Consigne –
D'après la fiche sur la gestion des données de publics, que répondez-vous ?
1. Qu'ont remplacé les solutions de CRM en se déployant ?
2. Sur quelles données s'appuient les DMP ?
3. Où les usagers génèrent-ils les données de première main que collectent les CDP ?

Texte retenu –
2.13. CRM, DMP, CDP... jusqu’où aller dans la gestion de données ?

Dans cette fiche, on explore les solutions les plus sophistiquées - mais encore émergentes dans le secteur culturel - de traitement de données d'audience et de suivi des stratégies marketing : les Data Marketing Platform (DMP) et Customer Data Platform (CDP).

La révolution numérique a transformé en profondeur la manière dont les institutions culturelles abordent la gestion de leurs publics et a placé la donnée client au cœur de leurs stratégies de développement et de fidélisation.

Dans ce contexte, des solutions de Customer Relationship Management (CRM) se sont progressivement déployées et ont remplacé les traditionnelles bases de données. Une nouvelle génération d’outils bien plus sophistiqués émerge à présent : les Data Marketing Platform (DMP) et Customer Data Platform (CDP). Quels services proposent ces nouvelles solutions ? Quelle est leur plus-value, et sont-elles adaptées aux équipements culturels ? Cet article vise à clarifier ces concepts, expliquer les typologies de données concernées, et montrer comment ces outils peuvent contribuer à une meilleure compréhension et fidélisation des publics.

"Data Marketing Platform" et "Customer Data Platform" : de quoi parle-t-on ?

Pour bien comprendre la portée de ces plateformes, il est essentiel de différencier la Data Marketing Platform (DMP) de la Customer Data Platform (CDP).

Les Data Marketing Platform (DMP) permettent de collecter, de centraliser et d’analyser des données provenant de sources variées et extérieures à l’organisation et qui sont le plus souvent anonymes. Les Data Marketing Platform sont principalement utilisées pour optimiser les campagnes publicitaires et acquérir de nouveaux publics. Elles s'appuient sur des données tierces, agrégées et anonymisées (cookies, informations de navigation, etc.) qui une fois regroupées, créent des segments d'audience. Ainsi, une DMP pourrait permettre à une salle de spectacle de cibler des amateurs de théâtre ayant visité des sites dédiés à la culture ou à la billetterie. Il s’agit ici de développer son audience. 

Les Customer Data Platform (CDP) travaillent à l’inverse uniquement à partir de données propres à l’organisation. Ce sont des bases de données persistantes et unifiées, reposant sur l’ensemble des systèmes de gestion d’une organisation susceptibles de générer des données. Ces CDP collectent ainsi des données de première main* (ou "first-party data") générées par les usagers lors de leur navigation sur Internet, par téléphone ou même en point de vente physique. Une fois unifiées, ces données sont segmentées pour créer des audiences établies selon différents critères. Ces audiences serviront ensuite à l’établissement de la stratégie marketing de la structure.

En quoi les CDP diffèrent-elles des solutions CRM qui sont plus répandues dans les salles de spectacles, et dont l’objectif est déjà d’orienter les actions marketing ?

Un CRM (customer relationship management) ou logiciel de gestion de relation client en français (GRC)  est, on le rappelle, un logiciel destiné à traiter, analyser et réutiliser les informations relatives aux interactions des clients et prospects avec l’établissement (voir 2.04. Que puis-je attendre d’un CRM ?).

Matériel fourni –
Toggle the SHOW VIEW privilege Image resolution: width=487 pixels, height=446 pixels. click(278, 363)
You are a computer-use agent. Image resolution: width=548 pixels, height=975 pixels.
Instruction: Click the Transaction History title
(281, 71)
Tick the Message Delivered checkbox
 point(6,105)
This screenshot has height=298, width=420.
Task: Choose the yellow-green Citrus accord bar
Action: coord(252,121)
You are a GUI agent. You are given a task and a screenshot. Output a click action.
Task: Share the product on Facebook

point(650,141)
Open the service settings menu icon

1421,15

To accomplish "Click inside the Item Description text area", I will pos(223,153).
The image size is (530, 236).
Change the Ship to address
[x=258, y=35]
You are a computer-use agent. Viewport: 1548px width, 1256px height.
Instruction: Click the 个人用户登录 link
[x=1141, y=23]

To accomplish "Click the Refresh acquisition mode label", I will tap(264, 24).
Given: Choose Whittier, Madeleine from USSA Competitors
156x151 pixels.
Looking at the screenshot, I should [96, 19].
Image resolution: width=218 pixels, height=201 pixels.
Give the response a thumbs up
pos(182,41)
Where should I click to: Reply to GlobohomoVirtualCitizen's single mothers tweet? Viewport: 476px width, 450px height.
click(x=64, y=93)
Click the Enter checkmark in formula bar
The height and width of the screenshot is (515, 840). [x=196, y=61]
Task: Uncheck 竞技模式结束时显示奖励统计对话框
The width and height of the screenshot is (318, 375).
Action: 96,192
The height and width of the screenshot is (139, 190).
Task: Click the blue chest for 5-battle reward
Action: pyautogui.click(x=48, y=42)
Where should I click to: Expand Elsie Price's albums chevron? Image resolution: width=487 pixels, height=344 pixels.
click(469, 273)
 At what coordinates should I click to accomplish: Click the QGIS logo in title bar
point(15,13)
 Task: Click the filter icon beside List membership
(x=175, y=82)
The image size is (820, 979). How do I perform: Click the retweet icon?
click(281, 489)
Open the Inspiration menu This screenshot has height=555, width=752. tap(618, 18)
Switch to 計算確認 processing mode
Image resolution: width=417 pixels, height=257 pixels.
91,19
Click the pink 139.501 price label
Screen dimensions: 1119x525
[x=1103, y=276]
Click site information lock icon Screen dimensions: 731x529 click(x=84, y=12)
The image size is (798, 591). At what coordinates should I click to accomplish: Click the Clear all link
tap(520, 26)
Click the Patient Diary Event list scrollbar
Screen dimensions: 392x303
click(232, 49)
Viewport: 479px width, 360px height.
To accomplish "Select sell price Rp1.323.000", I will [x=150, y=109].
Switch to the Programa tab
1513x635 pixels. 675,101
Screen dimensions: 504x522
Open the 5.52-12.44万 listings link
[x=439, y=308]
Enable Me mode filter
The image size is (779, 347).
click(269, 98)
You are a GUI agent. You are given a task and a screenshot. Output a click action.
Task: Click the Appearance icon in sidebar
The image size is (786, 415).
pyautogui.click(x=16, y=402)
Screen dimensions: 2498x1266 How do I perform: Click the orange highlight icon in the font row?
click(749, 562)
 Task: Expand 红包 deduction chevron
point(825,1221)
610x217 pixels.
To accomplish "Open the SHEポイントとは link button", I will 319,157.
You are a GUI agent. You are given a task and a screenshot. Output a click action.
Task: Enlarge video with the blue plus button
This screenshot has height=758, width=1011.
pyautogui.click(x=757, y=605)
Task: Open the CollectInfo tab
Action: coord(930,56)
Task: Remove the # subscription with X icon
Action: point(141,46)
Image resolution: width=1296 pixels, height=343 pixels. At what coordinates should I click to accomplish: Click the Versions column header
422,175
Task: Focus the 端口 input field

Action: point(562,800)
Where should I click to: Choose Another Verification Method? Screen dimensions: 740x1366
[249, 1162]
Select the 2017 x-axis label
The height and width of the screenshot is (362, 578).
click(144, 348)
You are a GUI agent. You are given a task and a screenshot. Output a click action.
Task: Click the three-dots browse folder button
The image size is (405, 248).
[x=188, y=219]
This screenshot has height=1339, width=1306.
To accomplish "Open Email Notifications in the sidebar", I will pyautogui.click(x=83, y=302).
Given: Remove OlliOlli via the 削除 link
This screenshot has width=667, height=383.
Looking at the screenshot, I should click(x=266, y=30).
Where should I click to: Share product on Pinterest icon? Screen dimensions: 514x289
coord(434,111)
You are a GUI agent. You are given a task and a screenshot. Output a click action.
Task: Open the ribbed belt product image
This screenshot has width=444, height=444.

Corrigé –
1. Elles ont remplacé les traditionnelles bases de données.
2. Elles s'appuient sur des données tierces, agrégées et anonymisées (cookies, informations de navigation, etc.).
3. Ils les génèrent lors de leur navigation sur Internet, par téléphone ou même en point de vente physique.